With the images set aside, retype every record below character for character.

Data excerpts:
════════════════════

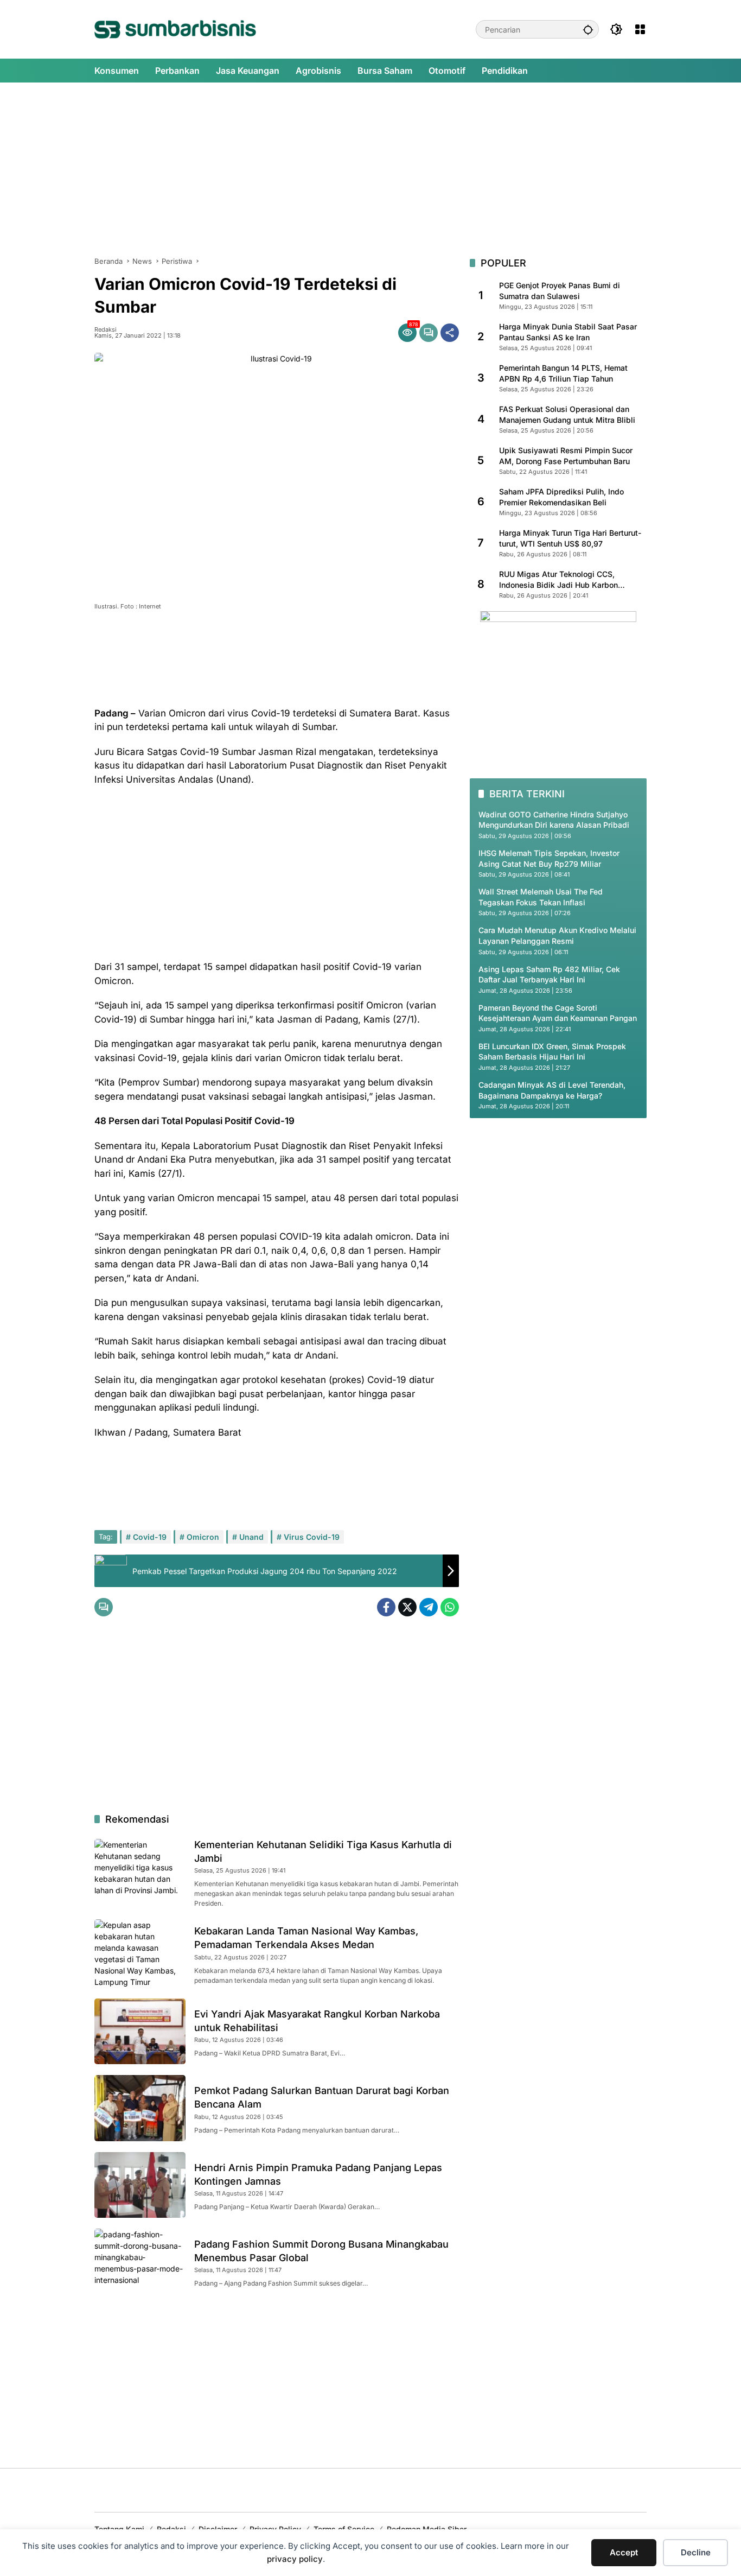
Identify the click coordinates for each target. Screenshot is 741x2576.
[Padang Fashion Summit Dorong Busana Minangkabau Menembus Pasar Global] (140, 2261)
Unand (251, 1536)
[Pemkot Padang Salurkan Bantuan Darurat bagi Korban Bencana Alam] (140, 2108)
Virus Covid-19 (312, 1536)
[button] (588, 29)
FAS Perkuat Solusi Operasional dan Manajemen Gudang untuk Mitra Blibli (567, 414)
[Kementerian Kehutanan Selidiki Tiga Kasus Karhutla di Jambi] (140, 1872)
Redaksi (105, 330)
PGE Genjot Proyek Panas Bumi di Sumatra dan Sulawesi (559, 291)
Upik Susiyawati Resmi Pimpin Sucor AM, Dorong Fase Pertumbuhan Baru (566, 456)
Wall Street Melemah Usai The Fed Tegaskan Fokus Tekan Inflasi (540, 897)
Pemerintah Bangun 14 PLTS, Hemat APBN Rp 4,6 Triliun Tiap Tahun (563, 373)
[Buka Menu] (640, 29)
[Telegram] (428, 1607)
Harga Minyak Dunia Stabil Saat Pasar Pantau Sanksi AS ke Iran (568, 332)
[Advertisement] (370, 169)
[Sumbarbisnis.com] (175, 28)
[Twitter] (407, 1607)
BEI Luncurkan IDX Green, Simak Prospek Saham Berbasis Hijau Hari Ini (552, 1052)
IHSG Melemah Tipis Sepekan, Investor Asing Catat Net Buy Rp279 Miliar (548, 858)
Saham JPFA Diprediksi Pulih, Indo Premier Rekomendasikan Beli (561, 497)
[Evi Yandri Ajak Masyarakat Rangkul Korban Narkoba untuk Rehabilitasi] (140, 2031)
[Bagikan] (449, 332)
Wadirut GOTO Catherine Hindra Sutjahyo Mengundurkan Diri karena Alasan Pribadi (553, 819)
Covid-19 (150, 1536)
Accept (624, 2552)
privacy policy (295, 2559)
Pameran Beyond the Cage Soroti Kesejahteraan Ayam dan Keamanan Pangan (557, 1013)
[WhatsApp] (449, 1607)
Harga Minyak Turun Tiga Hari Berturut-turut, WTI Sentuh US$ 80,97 (570, 538)
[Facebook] (386, 1607)
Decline (696, 2552)
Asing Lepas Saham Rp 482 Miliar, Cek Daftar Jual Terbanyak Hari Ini (549, 974)
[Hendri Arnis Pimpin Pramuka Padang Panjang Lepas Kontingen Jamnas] (140, 2185)
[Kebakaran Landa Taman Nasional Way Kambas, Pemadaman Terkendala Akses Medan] (140, 1953)
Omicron (203, 1536)
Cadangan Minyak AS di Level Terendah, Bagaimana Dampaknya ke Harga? (551, 1090)
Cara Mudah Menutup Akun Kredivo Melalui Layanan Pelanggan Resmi (557, 935)
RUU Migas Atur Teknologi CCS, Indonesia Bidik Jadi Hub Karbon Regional (558, 579)
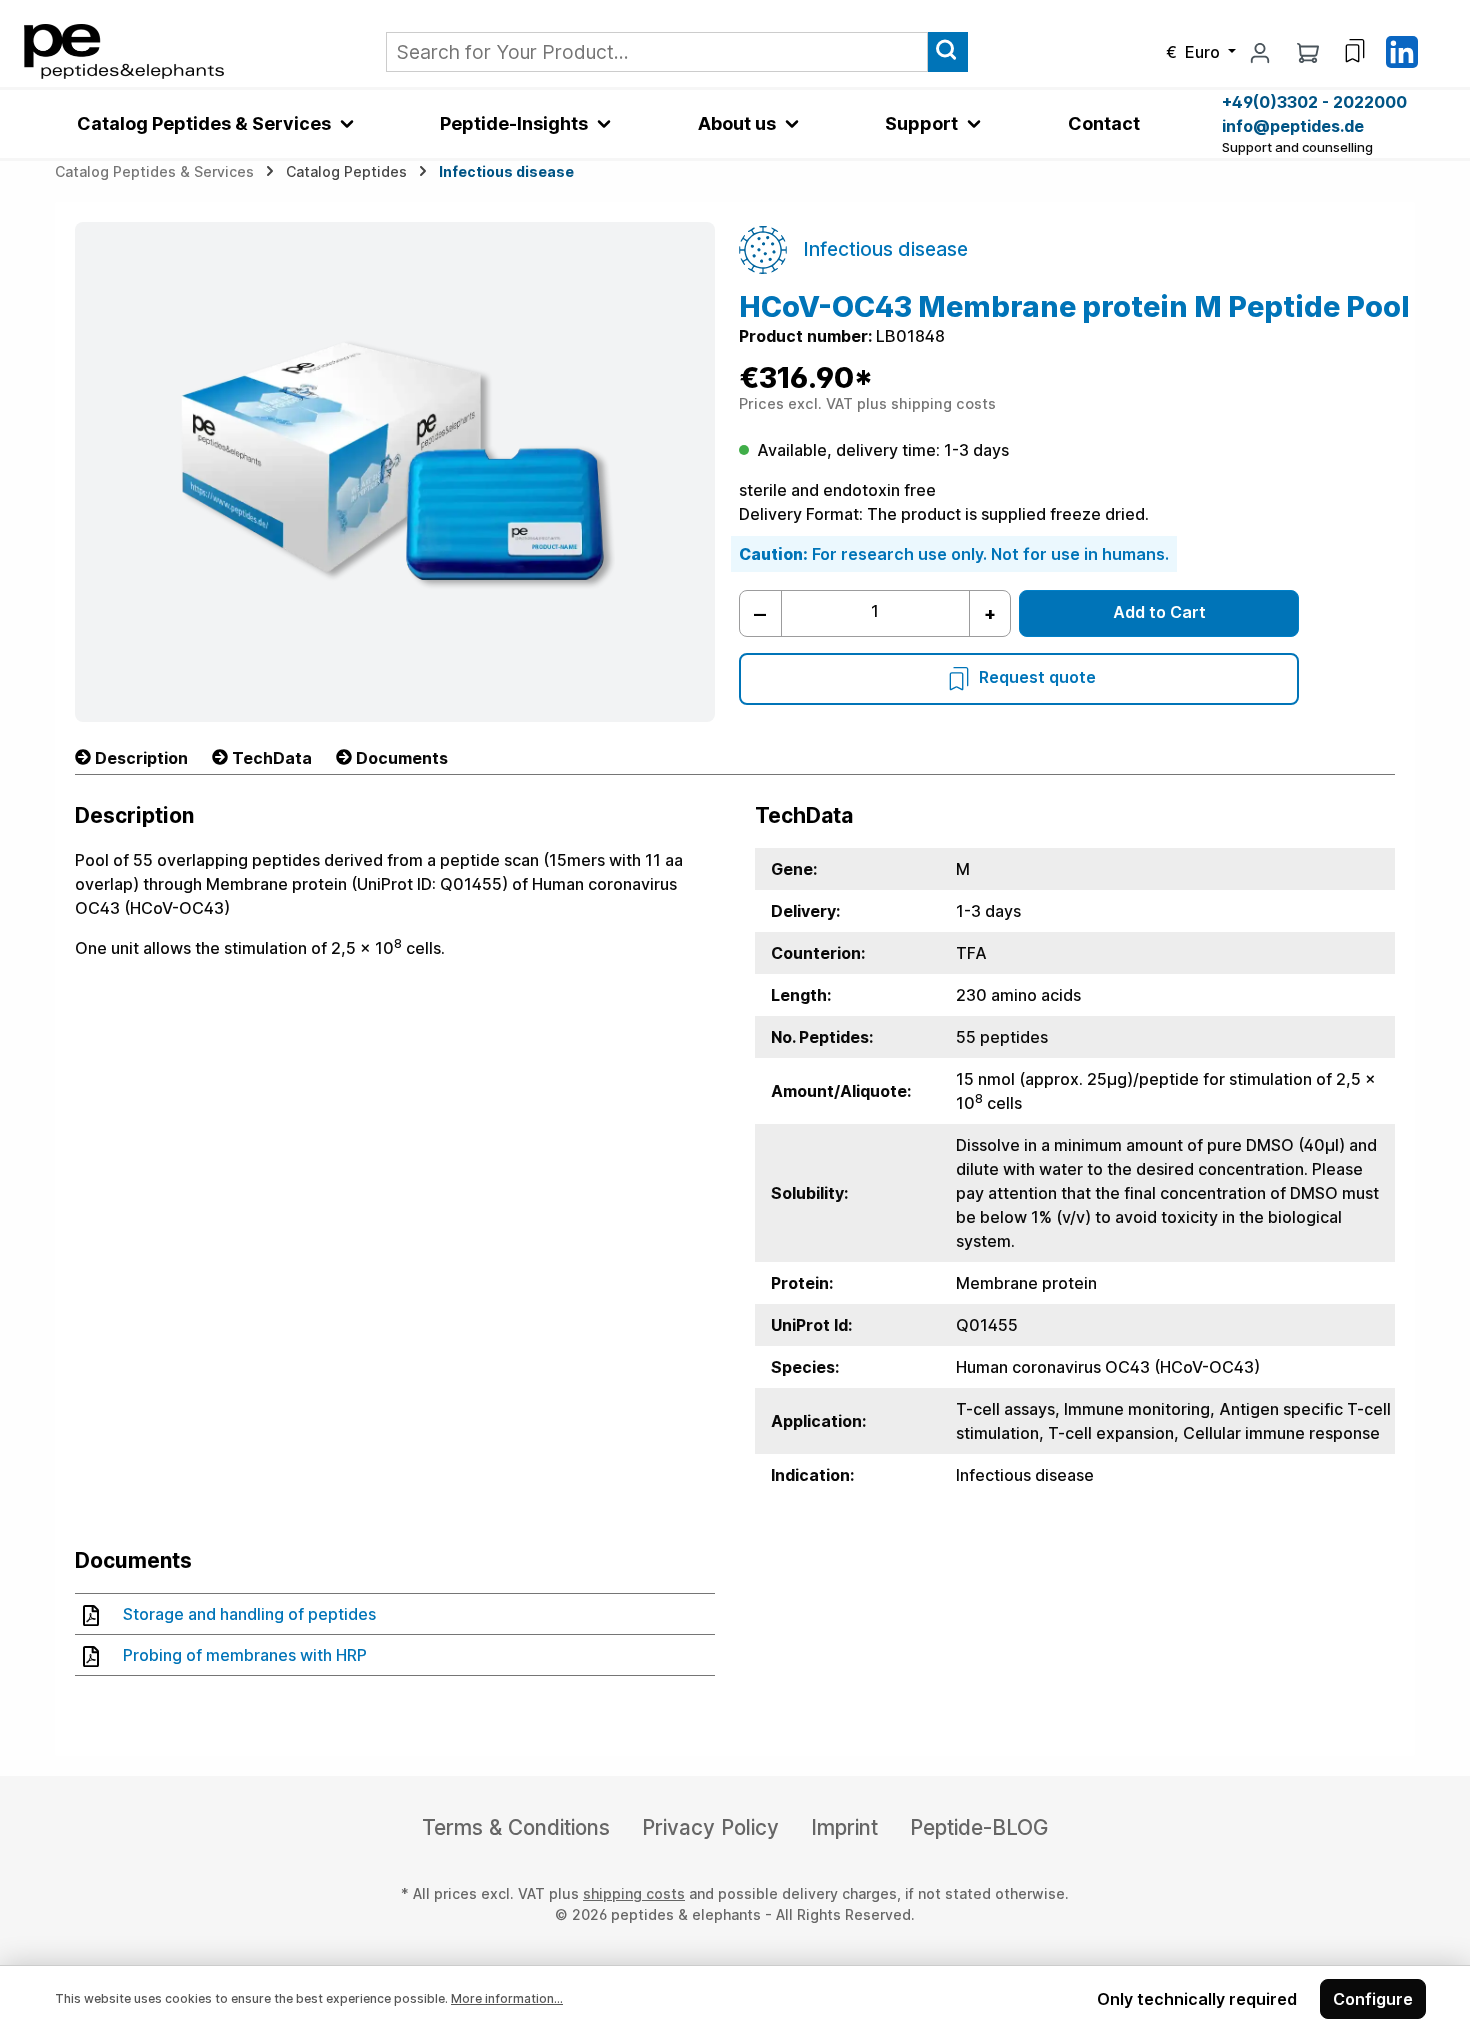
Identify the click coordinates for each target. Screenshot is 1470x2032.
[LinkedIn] (1402, 50)
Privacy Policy (710, 1827)
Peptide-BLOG (979, 1827)
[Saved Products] (1355, 51)
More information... (507, 1998)
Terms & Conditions (516, 1827)
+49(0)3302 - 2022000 (1314, 102)
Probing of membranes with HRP (245, 1655)
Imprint (844, 1827)
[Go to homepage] (124, 50)
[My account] (1260, 52)
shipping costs (634, 1893)
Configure (1373, 1999)
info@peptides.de (1293, 126)
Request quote (1037, 678)
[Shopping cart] (1308, 52)
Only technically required (1197, 1999)
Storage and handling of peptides (249, 1614)
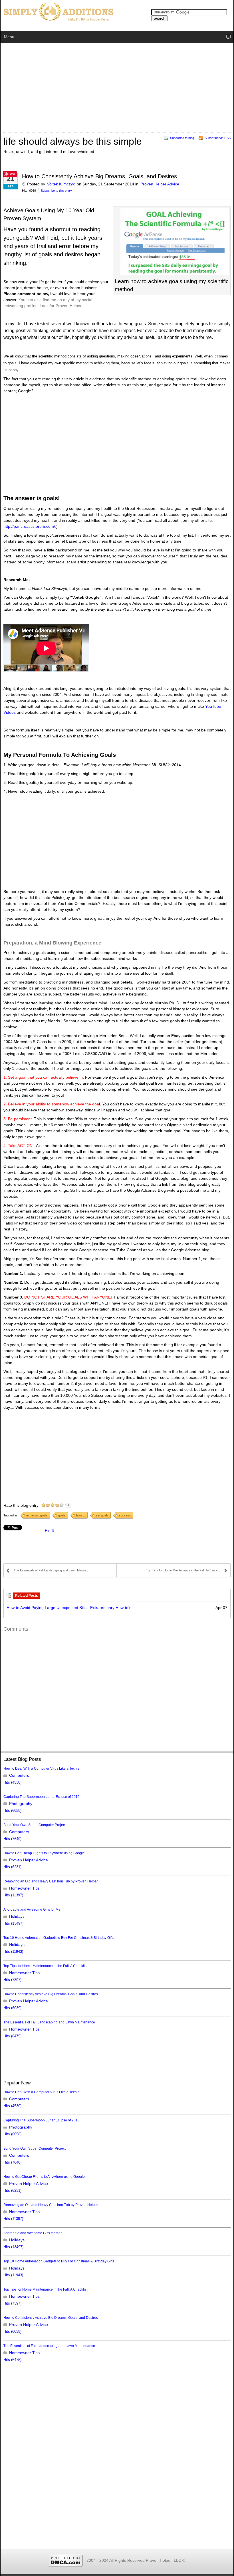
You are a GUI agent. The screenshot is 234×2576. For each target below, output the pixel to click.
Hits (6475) (12, 2036)
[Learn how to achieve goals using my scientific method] (172, 241)
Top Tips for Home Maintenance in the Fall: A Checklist (45, 1966)
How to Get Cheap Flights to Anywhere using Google (44, 1853)
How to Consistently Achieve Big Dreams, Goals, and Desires (50, 1994)
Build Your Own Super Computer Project (34, 1825)
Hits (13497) (13, 1923)
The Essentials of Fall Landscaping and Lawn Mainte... (51, 1570)
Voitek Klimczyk (61, 184)
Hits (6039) (12, 2008)
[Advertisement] (117, 88)
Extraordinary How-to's (110, 1607)
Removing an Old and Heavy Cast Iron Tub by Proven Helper (50, 1881)
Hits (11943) (13, 1952)
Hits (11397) (13, 1895)
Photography (20, 1803)
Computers (19, 1775)
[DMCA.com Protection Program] (66, 2560)
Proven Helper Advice (159, 184)
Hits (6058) (12, 1811)
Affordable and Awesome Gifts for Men (32, 1909)
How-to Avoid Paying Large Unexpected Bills (46, 1607)
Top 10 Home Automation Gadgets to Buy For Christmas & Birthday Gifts (58, 1938)
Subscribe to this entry (56, 190)
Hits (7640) (12, 1839)
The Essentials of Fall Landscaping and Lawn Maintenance (49, 2022)
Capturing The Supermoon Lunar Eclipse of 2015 (41, 1797)
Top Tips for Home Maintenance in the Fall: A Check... (183, 1570)
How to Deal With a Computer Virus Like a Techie (41, 1769)
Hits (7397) (12, 1980)
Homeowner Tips (24, 1888)
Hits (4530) (12, 1782)
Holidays (17, 1916)
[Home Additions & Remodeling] (58, 11)
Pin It (49, 1530)
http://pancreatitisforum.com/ (29, 526)
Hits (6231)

════════════════════

**RESPONSE TO THE TASK**
Identify the click coordinates for each target. Screenshot is 741x2576.
[Padang Fashion Summit Dorong Busana Minangkabau Menembus Pasar Global] (140, 2261)
Unand (251, 1536)
[Pemkot Padang Salurkan Bantuan Darurat bagi Korban Bencana Alam] (140, 2108)
Virus Covid-19 (312, 1536)
[button] (588, 29)
FAS Perkuat Solusi Operasional dan Manajemen Gudang untuk Mitra Blibli (567, 414)
[Kementerian Kehutanan Selidiki Tiga Kasus Karhutla di Jambi] (140, 1872)
Redaksi (105, 330)
PGE Genjot Proyek Panas Bumi di Sumatra dan Sulawesi (559, 291)
Upik Susiyawati Resmi Pimpin Sucor AM, Dorong Fase Pertumbuhan Baru (566, 456)
Wall Street Melemah Usai The Fed Tegaskan Fokus Tekan Inflasi (540, 897)
Pemerintah Bangun 14 PLTS, Hemat APBN Rp 4,6 Triliun Tiap Tahun (563, 373)
[Buka Menu] (640, 29)
[Telegram] (428, 1607)
Harga Minyak Dunia Stabil Saat Pasar Pantau Sanksi AS ke Iran (568, 332)
[Advertisement] (370, 169)
[Sumbarbisnis.com] (175, 28)
[Twitter] (407, 1607)
BEI Luncurkan IDX Green, Simak Prospek Saham Berbasis Hijau Hari Ini (552, 1052)
IHSG Melemah Tipis Sepekan, Investor Asing Catat Net Buy Rp279 Miliar (548, 858)
Saham JPFA Diprediksi Pulih, Indo Premier Rekomendasikan Beli (561, 497)
[Evi Yandri Ajak Masyarakat Rangkul Korban Narkoba untuk Rehabilitasi] (140, 2031)
[Bagikan] (449, 332)
Wadirut GOTO Catherine Hindra Sutjahyo Mengundurkan Diri karena Alasan Pribadi (553, 819)
Covid-19 (150, 1536)
Accept (624, 2552)
privacy policy (295, 2559)
Pameran Beyond the Cage Soroti Kesejahteraan Ayam dan Keamanan Pangan (557, 1013)
[WhatsApp] (449, 1607)
Harga Minyak Turun Tiga Hari Berturut-turut, WTI Sentuh US$ 80,97 (570, 538)
[Facebook] (386, 1607)
Decline (696, 2552)
Asing Lepas Saham Rp 482 Miliar, Cek Daftar Jual Terbanyak Hari Ini (549, 974)
[Hendri Arnis Pimpin Pramuka Padang Panjang Lepas Kontingen Jamnas] (140, 2185)
[Kebakaran Landa Taman Nasional Way Kambas, Pemadaman Terkendala Akses Medan] (140, 1953)
Omicron (203, 1536)
Cadangan Minyak AS di Level Terendah, Bagaimana Dampaknya ke Harga? (551, 1090)
Cara Mudah Menutup Akun Kredivo Melalui Layanan Pelanggan Resmi (557, 935)
RUU Migas Atur Teknologi CCS, Indonesia Bidik Jadi Hub Karbon Regional (558, 579)
Identify the click coordinates for each target. Screenshot is 1470x2032.
[LinkedIn] (1402, 50)
Privacy Policy (710, 1827)
Peptide-BLOG (979, 1827)
[Saved Products] (1355, 51)
More information... (507, 1998)
Terms & Conditions (516, 1827)
+49(0)3302 - 2022000 (1314, 102)
Probing of membranes with HRP (245, 1655)
Imprint (844, 1827)
[Go to homepage] (124, 50)
[My account] (1260, 52)
shipping costs (634, 1893)
Configure (1373, 1999)
info@peptides.de (1293, 126)
Request quote (1037, 678)
[Shopping cart] (1308, 52)
Only technically required (1197, 1999)
Storage and handling of peptides (249, 1614)
You are a GUI agent. The screenshot is 234×2576. For each target below, output the pixel to click.
Hits (6475) (12, 2036)
[Learn how to achieve goals using my scientific method] (172, 241)
Top Tips for Home Maintenance in the Fall: A Checklist (45, 1966)
How to Get Cheap Flights to Anywhere using Google (44, 1853)
How to Consistently Achieve Big Dreams, Goals, and Desires (50, 1994)
Build Your Own Super Computer Project (34, 1825)
Hits (13497) (13, 1923)
The Essentials of Fall Landscaping and Lawn Mainte... (51, 1570)
Voitek Klimczyk (61, 184)
Hits (6039) (12, 2008)
[Advertisement] (117, 88)
Extraordinary How-to's (110, 1607)
Removing an Old and Heavy Cast Iron Tub by Proven Helper (50, 1881)
Hits (11943) (13, 1952)
Hits (11397) (13, 1895)
Photography (20, 1803)
Computers (19, 1775)
[DMCA.com Protection Program] (66, 2560)
Proven Helper Advice (159, 184)
Hits (6058) (12, 1811)
Affordable and Awesome Gifts for Men (32, 1909)
How-to Avoid Paying Large Unexpected Bills (46, 1607)
Top 10 Home Automation Gadgets to Buy For Christmas & Birthday Gifts (58, 1938)
Subscribe to this entry (56, 190)
Hits (7640) (12, 1839)
The Essentials of Fall Landscaping and Lawn Maintenance (49, 2022)
Capturing The Supermoon Lunar Eclipse of 2015 (41, 1797)
Top Tips for Home Maintenance in the Fall: A Check... (183, 1570)
How to Deal With a Computer Virus Like a Techie (41, 1769)
Hits (7397) (12, 1980)
Homeowner Tips (24, 1888)
Hits (4530) (12, 1782)
Holidays (17, 1916)
[Home Additions & Remodeling] (58, 11)
Pin It (49, 1530)
http://pancreatitisforum.com/ (29, 526)
Hits (6231)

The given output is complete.